Smart working in piena parità
Parità di trattamento economico e normativo; rispetto dei tempi di riposo; diritto alla disconnessione; piena tutela assicurativa contro infortuni e malattie professionali (dipendenti da rischi connessi alla prestazione lavorativa resa all’esterno dei locali aziendali).
Lo «Statuto del lavoro autonomo» è a un passo dall’approvazione definitiva in Senato (si è chiuso l’esame in commissione, ora il provvedimento attende di essere calendarizzato per l’Aula); e così, quando entrerà in vigore, in Italia, debutterà la prima regolazione nazionale dello “smart working”; vale a dire quella «modalità flessibile di esecuzione del rapporto di lavoro subordinato» (non si introduce quindi un’ennesima tipologia negoziale).
Secondo le nuove regole, la prestazione resa in modalità “agile” dovrà avvenire in parte all’interno dei locali aziendali e in parte all’esterno, senza una postazione fissa, ed entro i soli limiti di durata massima dell’orario di lavoro giornaliero e settimanale (si potranno utilizzare gli strumenti tecnologici).
L’accordo con il quale il dipendente decide di passare in “smart” va stipulato per iscritto (ai fini della regolarità amministrativa e della prova) sia a contratto di lavoro in corso che in fase di sua costituzione: nell’intesa andranno individuati anche i tempi di riposo e le misure tecniche e organizzative necessarie per assicurare la disconnessione dalle strumentazioni tecnologiche.
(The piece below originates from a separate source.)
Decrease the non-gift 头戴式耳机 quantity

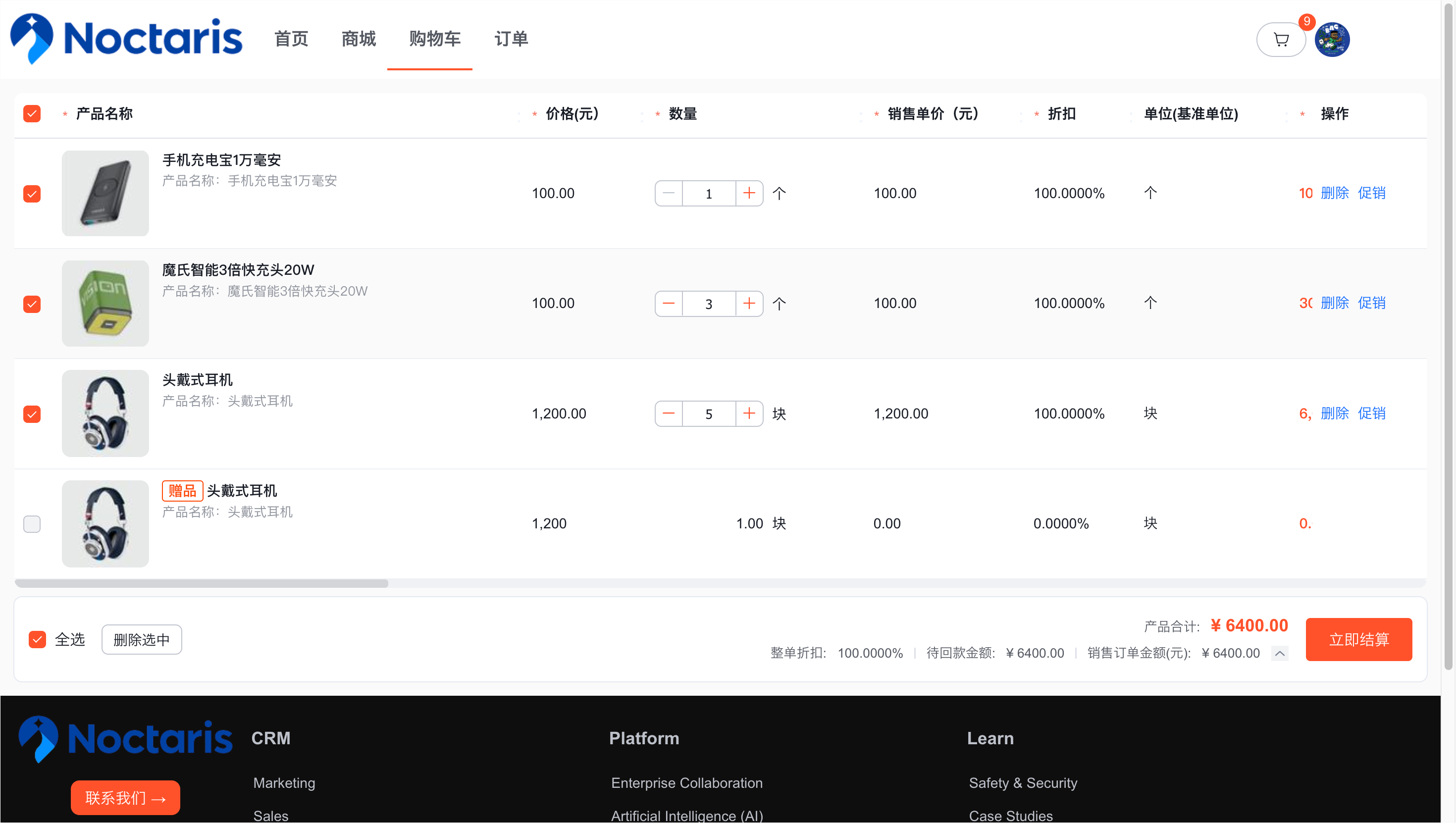click(x=669, y=414)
Ci si può comunque sempre ripensare: il passaggio “al lavoro agile” infatti è risolvibile unilateralmente da entrambe le parti, con preavviso. In tal caso, la prestazione di lavoro ritorna alle modalità di tempo e di luogo ordinarie.
«È il completamento del Jobs act - spiega Maurizio Del Conte, professore di diritto del lavoro alla Bocconi di Milano, autore del Ddl, e ora presidente di Anpal -. Si sfruttano al meglio le opportunità di lavorare da remoto ormai consentite dalla tecnologia informatica portatile. Un aiuto, concreto, soprattutto alle donne, le quali, anche per mancanza di adeguati servizi di welfare pubblico, rinunciano al lavoro più che in altri paesi europei, pur di non allontanarsi fisicamente da casa e famiglia».
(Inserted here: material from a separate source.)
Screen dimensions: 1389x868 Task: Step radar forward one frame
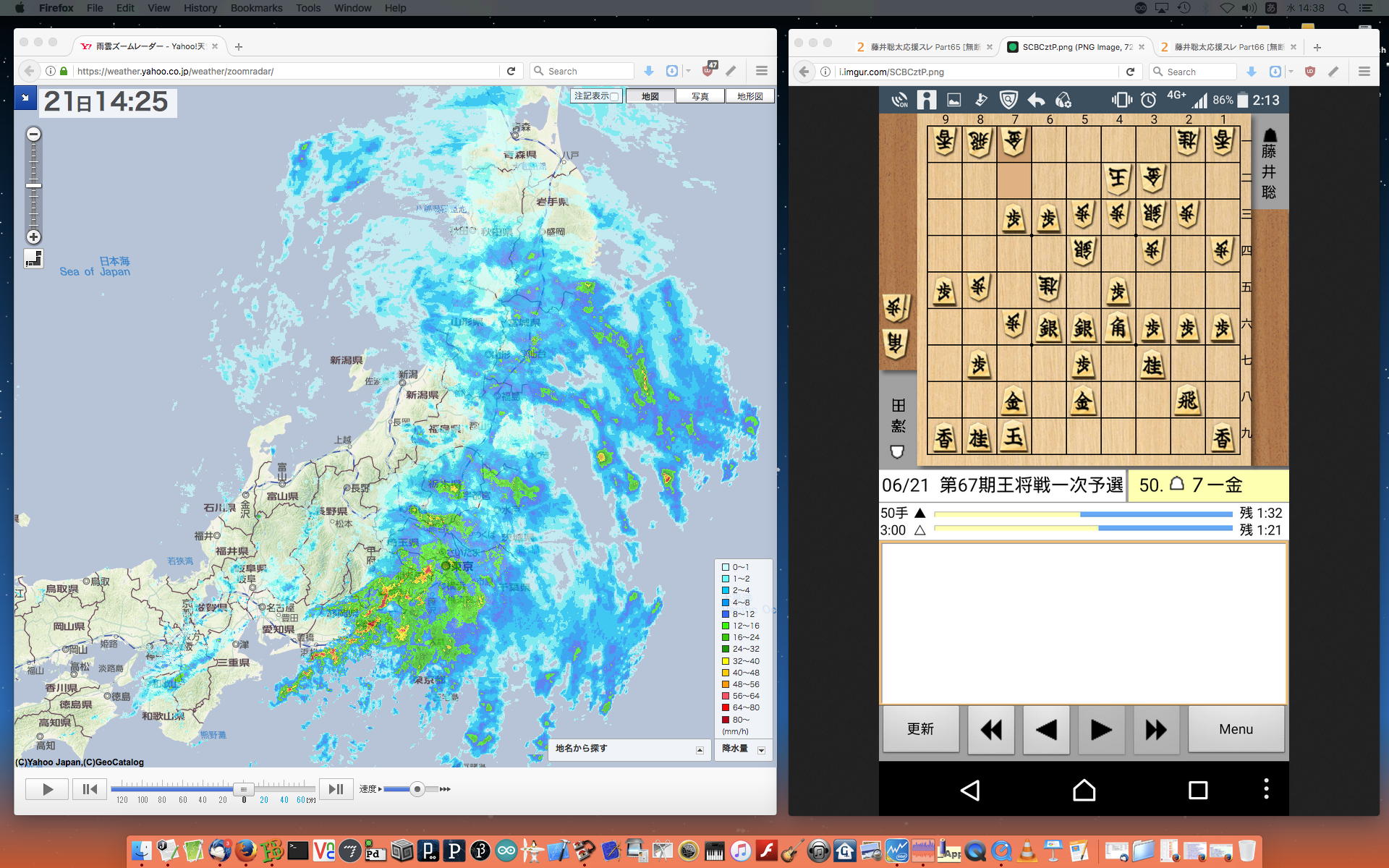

Il lavoratore “agile”, è scritto espressamente nelle nuove disposizioni, «ha diritto a un trattamento economico e normativo non inferiore» a quello complessivamente applicato, in attuazione dei contratti collettivi di cui all’articolo 51 del Dlgs 81 del 2015, nei confronti dei colleghi che svolgono le medesime mansioni esclusivamente all’interno dell’azienda (riduzioni stipendiali sono pertanto ammesse «ma esclusivamente in caso di accordi che comportino riduzioni di orario di impiego», ha aggiunto Del Conte, «come per esempio, un eventuale passaggio da full time a part-time»).
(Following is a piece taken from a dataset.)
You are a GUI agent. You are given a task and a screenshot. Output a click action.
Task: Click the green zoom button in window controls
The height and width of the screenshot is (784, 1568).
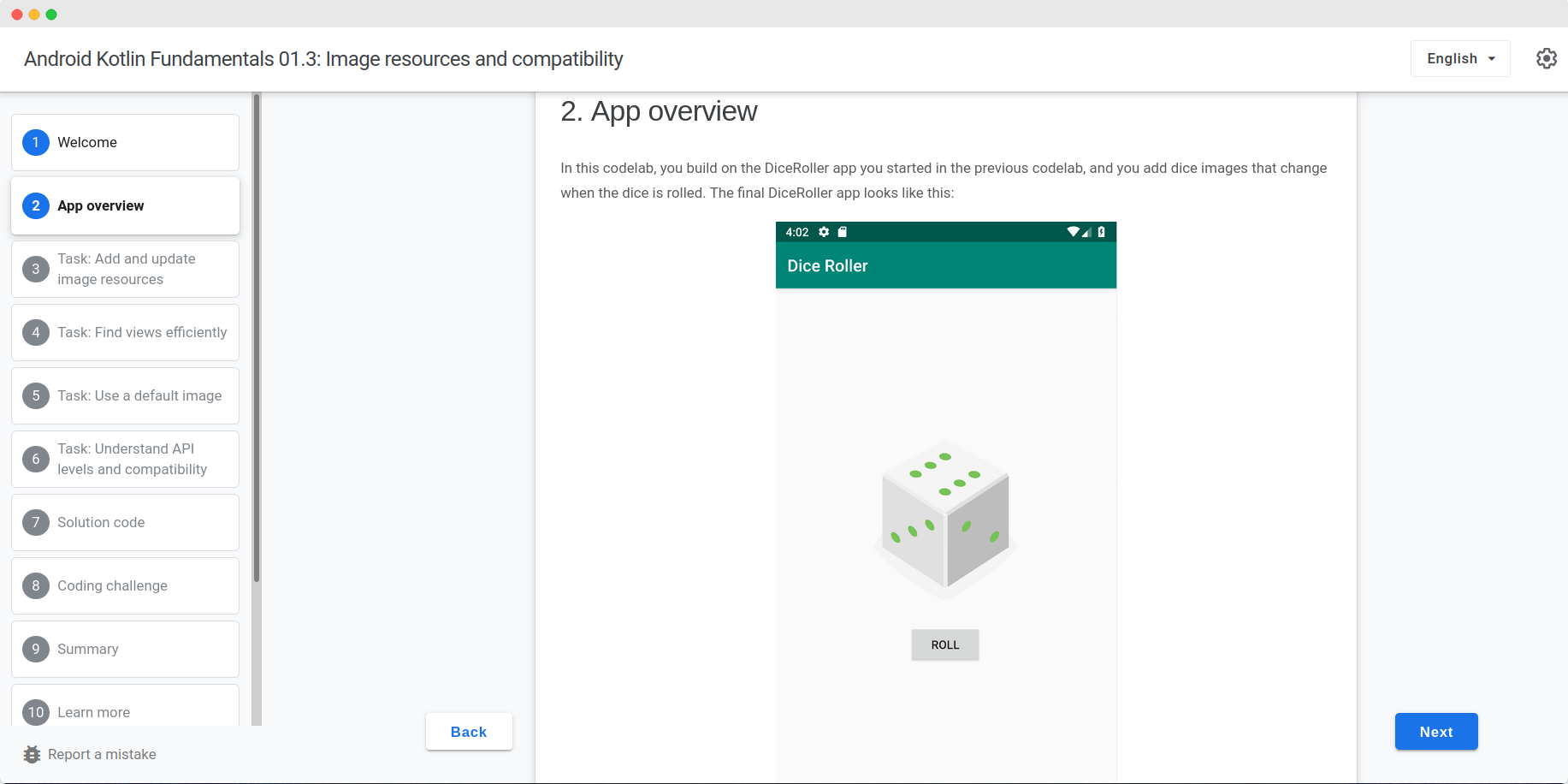pos(52,14)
Dal canto suo, il datore di lavoro deve garantire salute e sicurezza, consegnando all’interessato, con cadenza almeno annuale, un’informativa scritta nella quale sono individuati i rischi generali e i rischi specifici connessi alla particolare modalità di esecuzione del rapporto di impiego (viene richiamato poi l’integrale rispetto del diritto del lavoratore alla tutela contro infortuni e malattie professionali).
Ma è proprio il richiamo tout-court alle regole su salute e sicurezza (considerato che lo “smart working” fa venire meno, seppur in parte, il riferimento al luogo di lavoro) a preoccupare le aziende, con il rischio, evidenziato le settimane scorse anche da Confindustria, di andare incontro a una nuova responsabilità oggettiva (un nodo, questo, che il governo si è impegnato a chiarire).
Un’altra (possibile) criticità è il raccordo della nuova normativa (nazionale) con le intese (di secondo livello) già sottoscritte che hanno fatto partire in diverse aziende sperimentazioni molto innovative di “smart working”. Bisognerà valutare caso per caso, sottolineano gli esperti. Certo, sarebbe stato opportuno prevedere un regime transitorio, ribattono le aziende.